— Start of Given data —

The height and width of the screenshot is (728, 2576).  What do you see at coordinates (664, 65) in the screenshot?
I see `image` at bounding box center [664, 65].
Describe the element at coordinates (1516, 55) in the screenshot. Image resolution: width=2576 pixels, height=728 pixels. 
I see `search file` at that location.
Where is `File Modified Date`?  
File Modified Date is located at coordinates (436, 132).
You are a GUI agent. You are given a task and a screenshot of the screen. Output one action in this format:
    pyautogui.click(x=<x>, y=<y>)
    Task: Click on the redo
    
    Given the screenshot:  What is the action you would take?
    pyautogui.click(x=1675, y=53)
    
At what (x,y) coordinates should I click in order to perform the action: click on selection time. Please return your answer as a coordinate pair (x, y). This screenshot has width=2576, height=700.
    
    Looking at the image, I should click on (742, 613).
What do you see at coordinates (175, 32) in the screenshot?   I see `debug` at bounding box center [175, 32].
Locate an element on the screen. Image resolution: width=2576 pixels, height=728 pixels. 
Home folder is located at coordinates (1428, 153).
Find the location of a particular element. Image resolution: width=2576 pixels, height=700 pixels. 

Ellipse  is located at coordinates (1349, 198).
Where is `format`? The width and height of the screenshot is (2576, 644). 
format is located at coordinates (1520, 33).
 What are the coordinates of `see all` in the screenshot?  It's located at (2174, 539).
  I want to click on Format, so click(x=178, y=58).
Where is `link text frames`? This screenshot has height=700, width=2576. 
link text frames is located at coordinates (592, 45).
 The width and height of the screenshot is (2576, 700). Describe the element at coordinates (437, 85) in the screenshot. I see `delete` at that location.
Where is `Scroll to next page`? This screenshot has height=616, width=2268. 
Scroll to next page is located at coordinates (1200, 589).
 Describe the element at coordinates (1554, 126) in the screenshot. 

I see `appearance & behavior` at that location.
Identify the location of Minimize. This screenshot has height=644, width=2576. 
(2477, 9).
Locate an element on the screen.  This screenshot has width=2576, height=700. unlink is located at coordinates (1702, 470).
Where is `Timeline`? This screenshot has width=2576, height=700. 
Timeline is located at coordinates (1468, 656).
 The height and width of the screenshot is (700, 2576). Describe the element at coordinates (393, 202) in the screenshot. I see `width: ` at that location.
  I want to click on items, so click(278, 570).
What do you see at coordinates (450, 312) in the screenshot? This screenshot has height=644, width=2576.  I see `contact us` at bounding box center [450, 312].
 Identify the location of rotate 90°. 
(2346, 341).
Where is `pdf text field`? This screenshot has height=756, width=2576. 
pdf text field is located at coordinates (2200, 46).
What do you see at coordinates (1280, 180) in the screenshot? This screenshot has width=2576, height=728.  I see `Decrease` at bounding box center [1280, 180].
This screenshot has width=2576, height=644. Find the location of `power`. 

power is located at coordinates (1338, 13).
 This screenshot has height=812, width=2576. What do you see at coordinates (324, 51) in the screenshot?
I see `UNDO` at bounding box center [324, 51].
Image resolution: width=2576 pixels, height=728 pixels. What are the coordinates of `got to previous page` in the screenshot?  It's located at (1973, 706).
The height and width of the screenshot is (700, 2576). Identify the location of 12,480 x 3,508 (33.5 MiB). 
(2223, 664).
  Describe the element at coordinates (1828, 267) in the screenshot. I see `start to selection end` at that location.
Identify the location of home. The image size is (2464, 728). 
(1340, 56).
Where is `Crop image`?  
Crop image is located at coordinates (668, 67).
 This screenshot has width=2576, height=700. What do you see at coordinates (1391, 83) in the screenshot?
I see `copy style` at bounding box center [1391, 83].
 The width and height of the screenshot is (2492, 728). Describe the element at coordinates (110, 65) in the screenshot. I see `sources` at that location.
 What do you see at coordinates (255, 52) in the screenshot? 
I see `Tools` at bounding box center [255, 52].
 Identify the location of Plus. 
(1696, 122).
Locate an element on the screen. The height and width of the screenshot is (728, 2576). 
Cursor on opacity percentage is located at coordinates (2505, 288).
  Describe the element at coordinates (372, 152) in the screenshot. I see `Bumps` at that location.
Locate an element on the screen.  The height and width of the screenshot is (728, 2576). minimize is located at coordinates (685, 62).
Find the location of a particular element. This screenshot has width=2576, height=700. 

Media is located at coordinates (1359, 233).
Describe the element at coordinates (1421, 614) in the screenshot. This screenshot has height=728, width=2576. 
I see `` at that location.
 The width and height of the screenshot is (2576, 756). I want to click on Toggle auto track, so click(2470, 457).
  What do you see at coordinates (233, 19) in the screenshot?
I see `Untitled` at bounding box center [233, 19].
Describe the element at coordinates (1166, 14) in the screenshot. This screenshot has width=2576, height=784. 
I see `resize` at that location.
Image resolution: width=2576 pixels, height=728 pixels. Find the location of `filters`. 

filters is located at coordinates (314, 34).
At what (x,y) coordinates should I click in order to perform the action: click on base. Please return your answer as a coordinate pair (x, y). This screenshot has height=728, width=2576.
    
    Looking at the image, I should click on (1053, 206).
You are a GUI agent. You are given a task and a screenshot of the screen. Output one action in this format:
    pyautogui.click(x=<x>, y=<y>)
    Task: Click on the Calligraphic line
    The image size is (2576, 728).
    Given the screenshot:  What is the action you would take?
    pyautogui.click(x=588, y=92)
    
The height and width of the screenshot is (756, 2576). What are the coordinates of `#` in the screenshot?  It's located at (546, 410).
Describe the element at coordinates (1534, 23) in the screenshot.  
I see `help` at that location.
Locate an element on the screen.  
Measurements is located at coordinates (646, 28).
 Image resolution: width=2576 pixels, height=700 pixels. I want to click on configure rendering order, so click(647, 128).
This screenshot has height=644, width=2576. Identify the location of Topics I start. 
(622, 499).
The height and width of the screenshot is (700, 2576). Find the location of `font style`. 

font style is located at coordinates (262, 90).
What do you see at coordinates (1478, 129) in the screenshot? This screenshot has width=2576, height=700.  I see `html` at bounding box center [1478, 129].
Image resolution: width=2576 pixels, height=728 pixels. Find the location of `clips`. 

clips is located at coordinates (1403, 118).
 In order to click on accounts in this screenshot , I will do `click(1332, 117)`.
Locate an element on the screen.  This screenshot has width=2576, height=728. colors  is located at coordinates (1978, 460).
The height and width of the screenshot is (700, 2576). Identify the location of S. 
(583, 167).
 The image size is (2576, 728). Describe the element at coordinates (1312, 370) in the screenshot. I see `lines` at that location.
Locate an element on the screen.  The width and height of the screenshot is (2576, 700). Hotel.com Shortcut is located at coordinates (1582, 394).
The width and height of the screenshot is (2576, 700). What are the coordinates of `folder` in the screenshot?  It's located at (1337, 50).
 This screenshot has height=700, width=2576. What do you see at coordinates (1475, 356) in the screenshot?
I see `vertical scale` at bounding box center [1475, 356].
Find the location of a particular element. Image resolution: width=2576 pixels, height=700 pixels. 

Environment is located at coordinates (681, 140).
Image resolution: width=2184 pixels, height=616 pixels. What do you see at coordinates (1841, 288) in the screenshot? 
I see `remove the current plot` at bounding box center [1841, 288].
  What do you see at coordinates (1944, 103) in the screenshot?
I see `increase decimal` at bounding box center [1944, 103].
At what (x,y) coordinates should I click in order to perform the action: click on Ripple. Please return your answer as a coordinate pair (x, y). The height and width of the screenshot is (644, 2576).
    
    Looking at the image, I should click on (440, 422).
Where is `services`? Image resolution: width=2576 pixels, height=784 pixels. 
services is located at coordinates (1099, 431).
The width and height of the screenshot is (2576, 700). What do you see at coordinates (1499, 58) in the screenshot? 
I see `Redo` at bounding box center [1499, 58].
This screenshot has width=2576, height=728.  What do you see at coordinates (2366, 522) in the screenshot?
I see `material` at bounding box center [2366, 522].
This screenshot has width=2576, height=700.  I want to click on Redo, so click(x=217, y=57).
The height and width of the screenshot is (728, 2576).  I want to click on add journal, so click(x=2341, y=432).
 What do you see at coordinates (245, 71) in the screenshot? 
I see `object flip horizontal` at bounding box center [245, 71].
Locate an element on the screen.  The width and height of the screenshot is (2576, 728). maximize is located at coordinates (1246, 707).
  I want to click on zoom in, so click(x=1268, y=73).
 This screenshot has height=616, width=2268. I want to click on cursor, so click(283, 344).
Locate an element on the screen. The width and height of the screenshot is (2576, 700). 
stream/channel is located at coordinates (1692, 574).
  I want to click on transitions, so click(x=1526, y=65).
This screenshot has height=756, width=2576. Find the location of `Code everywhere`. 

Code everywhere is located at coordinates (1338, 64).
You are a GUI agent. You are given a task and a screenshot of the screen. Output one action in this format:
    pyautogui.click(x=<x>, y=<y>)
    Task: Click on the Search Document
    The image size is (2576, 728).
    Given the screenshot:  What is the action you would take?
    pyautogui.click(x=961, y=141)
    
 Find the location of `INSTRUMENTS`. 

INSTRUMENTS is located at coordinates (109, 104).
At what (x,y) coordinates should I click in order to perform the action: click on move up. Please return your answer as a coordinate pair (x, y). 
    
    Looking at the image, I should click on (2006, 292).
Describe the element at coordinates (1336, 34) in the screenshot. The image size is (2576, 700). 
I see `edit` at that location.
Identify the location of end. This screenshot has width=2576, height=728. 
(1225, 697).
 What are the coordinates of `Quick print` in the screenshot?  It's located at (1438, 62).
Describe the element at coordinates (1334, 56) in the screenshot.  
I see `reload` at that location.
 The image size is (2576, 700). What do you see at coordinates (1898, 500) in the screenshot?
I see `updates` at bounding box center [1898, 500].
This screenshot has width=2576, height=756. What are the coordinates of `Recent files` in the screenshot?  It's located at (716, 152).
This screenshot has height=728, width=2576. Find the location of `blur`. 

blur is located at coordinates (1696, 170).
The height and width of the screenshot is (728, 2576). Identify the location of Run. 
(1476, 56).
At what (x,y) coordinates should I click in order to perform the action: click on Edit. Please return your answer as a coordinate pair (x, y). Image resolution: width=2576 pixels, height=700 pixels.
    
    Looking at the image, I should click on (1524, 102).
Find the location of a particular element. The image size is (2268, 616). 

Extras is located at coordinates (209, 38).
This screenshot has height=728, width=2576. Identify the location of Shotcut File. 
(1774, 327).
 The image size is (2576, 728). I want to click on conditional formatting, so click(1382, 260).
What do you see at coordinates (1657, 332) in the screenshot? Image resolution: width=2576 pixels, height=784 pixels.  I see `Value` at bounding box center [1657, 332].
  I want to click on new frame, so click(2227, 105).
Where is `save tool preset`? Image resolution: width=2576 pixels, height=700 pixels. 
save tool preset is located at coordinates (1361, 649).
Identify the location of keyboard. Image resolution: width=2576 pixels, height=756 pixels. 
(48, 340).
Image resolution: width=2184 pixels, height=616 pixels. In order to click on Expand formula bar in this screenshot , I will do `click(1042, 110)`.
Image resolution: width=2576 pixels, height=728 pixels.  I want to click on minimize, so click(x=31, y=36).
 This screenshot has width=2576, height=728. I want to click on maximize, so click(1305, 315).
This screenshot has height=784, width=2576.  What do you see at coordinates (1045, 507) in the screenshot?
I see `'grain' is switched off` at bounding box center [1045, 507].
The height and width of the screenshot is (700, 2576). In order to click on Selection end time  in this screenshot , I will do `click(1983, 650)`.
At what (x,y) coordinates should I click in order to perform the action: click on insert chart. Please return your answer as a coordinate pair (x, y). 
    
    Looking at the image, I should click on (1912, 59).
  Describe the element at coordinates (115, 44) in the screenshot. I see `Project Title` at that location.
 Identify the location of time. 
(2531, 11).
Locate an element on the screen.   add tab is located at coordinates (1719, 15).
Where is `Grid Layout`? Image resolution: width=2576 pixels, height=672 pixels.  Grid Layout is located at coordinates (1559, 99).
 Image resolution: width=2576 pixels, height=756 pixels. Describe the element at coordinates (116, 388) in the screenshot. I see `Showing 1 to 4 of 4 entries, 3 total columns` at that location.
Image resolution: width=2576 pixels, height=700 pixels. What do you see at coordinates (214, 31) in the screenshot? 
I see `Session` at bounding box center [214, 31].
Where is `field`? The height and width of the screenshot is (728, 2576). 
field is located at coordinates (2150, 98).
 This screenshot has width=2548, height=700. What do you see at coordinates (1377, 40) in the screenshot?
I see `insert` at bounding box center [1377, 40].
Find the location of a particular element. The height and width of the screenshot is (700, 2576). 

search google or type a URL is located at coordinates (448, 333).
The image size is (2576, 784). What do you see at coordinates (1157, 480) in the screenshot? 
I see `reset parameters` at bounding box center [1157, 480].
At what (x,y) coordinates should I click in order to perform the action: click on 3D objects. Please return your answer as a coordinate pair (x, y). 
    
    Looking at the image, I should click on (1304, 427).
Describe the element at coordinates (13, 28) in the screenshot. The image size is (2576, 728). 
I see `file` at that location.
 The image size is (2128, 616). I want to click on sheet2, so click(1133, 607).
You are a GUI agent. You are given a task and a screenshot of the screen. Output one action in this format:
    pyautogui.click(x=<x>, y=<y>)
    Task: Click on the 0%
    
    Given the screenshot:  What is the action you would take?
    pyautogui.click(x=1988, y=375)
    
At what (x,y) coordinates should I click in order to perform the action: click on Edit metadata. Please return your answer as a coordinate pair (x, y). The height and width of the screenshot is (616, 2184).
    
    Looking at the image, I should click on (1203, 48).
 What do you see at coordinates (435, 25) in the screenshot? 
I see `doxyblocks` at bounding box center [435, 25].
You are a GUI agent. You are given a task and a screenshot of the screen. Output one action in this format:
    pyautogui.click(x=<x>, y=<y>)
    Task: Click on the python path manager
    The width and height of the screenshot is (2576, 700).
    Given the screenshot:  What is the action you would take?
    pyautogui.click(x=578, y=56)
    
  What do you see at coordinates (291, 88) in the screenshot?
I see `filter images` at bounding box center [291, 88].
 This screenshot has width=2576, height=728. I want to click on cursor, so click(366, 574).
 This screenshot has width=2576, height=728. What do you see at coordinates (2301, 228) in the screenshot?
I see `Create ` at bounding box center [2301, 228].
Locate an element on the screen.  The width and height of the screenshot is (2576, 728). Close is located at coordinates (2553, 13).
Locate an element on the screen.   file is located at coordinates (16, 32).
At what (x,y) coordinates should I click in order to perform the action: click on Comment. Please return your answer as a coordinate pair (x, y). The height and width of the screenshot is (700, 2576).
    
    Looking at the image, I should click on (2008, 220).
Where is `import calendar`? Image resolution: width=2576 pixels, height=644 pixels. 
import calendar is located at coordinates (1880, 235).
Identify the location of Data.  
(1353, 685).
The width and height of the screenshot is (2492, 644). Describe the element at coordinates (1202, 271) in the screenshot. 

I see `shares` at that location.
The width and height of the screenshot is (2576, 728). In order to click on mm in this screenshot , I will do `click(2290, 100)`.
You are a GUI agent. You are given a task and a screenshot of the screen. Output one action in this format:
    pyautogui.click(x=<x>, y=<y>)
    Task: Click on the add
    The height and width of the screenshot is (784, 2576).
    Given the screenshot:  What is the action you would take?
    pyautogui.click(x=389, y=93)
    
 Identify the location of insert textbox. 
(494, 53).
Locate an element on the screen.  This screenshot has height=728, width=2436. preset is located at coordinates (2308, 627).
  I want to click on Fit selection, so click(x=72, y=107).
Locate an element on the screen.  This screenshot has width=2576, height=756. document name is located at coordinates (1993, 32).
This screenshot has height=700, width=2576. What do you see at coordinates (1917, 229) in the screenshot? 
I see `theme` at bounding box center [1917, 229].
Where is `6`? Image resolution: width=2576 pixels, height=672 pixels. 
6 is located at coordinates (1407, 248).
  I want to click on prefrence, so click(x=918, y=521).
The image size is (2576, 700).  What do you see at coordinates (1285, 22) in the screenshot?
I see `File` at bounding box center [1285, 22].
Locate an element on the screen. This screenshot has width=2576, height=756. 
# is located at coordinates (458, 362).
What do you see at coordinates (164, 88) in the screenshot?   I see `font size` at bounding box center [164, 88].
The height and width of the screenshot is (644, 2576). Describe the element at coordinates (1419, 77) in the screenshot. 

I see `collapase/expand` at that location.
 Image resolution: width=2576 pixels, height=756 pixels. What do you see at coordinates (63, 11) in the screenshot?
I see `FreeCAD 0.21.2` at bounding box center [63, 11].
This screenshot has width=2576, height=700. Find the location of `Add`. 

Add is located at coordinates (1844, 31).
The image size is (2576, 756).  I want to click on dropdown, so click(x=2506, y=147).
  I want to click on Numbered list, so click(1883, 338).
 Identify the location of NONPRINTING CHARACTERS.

— End of Given data —

## What you need to do
Reproduce verbatim the part of the items that runs from their start through the line containing "File Modified Date is", with that line included.

## Reply to the exercise
The height and width of the screenshot is (728, 2576).  What do you see at coordinates (664, 65) in the screenshot?
I see `image` at bounding box center [664, 65].
Describe the element at coordinates (1516, 55) in the screenshot. Image resolution: width=2576 pixels, height=728 pixels. 
I see `search file` at that location.
Where is `File Modified Date`?  
File Modified Date is located at coordinates (436, 132).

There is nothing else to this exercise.